Ideally, a rover on Europa would also be untethered. “We have had a tendency to end up slicing the tether at least once during almost every trip when we’ve been out there,” Klesh says. But despite the risk of tangling it represents, a cord may be needed to provide power and communicate with equipment on the surface.
Klesh and his team are also looking for easier ways to reach the ocean. They have used submersibles to explore moulins—steep, flooded shafts that form inside glaciers—in Alaska. Last summer, their robot traveled about 160 feet deep beneath the ice, and was able to find connecting points between different tunnels. It’s possible that Europa also has moulins in its ice shell that a rover or submersible could use to travel part of the way down to the water.
There’s still a long way to go before a rover is ready to make the jaunt to Jupiter’s moons or beyond. Hopefully, Klesh says, the planned Europa Clipper and Europa Lander missions will pave the way for a probe to be sent beneath the ice.
In the meantime, the rovers that will one day explore Europa could teach us a few things about our own planet. BRUIE is already being used to scope out how thawing permafrost is releasing methane in Arctic lakes. And this fall, the intrepid rover will take a three or four-month-long sojourn in those chilly waters.

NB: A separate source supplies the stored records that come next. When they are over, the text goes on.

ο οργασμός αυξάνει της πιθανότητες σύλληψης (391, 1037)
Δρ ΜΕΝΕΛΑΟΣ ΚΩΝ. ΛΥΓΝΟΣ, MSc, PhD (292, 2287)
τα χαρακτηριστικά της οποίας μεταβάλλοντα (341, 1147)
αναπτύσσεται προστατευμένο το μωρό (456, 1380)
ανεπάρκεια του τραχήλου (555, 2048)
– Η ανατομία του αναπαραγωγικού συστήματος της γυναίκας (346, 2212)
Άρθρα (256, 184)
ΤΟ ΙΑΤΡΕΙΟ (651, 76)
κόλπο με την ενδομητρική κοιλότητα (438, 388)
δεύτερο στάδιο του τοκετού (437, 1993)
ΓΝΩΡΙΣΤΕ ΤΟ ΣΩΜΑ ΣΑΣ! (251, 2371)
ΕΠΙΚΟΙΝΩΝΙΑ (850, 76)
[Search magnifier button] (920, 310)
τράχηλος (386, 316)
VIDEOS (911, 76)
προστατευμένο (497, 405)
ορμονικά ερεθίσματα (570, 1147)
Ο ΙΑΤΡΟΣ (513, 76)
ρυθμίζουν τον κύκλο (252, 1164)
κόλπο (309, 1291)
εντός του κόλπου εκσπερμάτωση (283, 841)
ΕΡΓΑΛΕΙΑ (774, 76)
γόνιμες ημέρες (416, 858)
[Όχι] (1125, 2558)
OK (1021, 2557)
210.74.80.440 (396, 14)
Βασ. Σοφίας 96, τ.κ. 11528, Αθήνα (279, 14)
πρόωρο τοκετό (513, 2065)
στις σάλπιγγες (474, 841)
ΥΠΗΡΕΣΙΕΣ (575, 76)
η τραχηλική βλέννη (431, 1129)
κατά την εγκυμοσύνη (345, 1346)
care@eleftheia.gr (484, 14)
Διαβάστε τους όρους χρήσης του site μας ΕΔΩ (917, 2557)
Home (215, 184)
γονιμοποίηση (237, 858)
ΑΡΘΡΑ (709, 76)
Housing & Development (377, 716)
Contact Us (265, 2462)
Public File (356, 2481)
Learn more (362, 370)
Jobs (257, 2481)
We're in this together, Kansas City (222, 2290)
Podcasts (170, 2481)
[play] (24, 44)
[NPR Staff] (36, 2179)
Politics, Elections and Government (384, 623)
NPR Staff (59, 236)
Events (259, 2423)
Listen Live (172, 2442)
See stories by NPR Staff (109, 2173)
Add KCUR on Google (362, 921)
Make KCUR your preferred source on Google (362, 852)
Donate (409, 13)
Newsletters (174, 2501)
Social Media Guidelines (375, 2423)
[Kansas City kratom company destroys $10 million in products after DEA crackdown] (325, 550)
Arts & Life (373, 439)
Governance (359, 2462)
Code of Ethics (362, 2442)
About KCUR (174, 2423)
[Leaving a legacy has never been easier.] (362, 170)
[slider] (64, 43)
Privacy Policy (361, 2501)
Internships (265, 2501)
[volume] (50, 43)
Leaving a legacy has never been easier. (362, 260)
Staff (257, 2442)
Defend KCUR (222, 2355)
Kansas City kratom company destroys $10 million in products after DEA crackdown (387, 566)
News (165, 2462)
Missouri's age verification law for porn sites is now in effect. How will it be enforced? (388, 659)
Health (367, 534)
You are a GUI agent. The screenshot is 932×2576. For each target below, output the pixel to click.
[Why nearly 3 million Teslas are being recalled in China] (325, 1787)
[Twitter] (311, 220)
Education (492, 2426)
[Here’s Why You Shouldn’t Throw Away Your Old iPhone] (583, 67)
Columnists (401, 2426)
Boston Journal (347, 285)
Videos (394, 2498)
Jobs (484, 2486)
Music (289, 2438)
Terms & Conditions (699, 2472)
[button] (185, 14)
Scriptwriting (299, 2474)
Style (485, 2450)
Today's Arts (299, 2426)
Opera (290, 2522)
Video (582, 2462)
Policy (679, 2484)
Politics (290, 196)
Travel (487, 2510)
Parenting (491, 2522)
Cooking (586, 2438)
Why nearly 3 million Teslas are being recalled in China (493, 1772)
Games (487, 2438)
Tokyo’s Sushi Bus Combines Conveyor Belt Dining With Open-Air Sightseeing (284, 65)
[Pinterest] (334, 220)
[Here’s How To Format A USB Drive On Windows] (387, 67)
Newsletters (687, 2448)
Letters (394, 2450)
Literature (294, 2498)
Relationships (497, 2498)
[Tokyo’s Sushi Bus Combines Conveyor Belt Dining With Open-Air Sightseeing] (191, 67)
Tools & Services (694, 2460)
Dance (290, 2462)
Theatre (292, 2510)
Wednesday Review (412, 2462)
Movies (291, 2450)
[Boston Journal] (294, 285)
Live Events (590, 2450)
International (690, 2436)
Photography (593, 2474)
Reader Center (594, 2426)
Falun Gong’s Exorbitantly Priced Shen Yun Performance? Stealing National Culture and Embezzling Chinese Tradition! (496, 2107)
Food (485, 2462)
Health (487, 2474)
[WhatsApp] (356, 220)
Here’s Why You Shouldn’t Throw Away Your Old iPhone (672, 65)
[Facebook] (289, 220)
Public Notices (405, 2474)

“The scientific goal is to leave the rover underneath the lake ice to watch the seasonal changes as the ice forms and thickens above these methane-rich lakes as the sun sets and the winter goes dark,” Hand says. This could reveal how a rover might become frozen in place as the ice around it thickens. It’s also a chance to learn more about an environment too punishing for humans to observe on our own.
“The largest ocean world of all is right here on Earth,” Klesh says. “The techniques we’re using to start to look at exploring Europa, we’re applying here to explore…regions we have never been able to go to before.”